[Records from a collection]
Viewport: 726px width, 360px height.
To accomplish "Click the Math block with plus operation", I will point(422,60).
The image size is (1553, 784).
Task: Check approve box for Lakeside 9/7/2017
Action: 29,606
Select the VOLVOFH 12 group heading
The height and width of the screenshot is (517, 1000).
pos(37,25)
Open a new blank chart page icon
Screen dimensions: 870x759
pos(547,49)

**Task directions**
Retype the data above line for line, with nothing changed.

**In response**
Viewport: 726px width, 360px height.
To accomplish "Click the Math block with plus operation", I will point(422,60).
The image size is (1553, 784).
Task: Check approve box for Lakeside 9/7/2017
Action: 29,606
Select the VOLVOFH 12 group heading
The height and width of the screenshot is (517, 1000).
pos(37,25)
Open a new blank chart page icon
Screen dimensions: 870x759
pos(547,49)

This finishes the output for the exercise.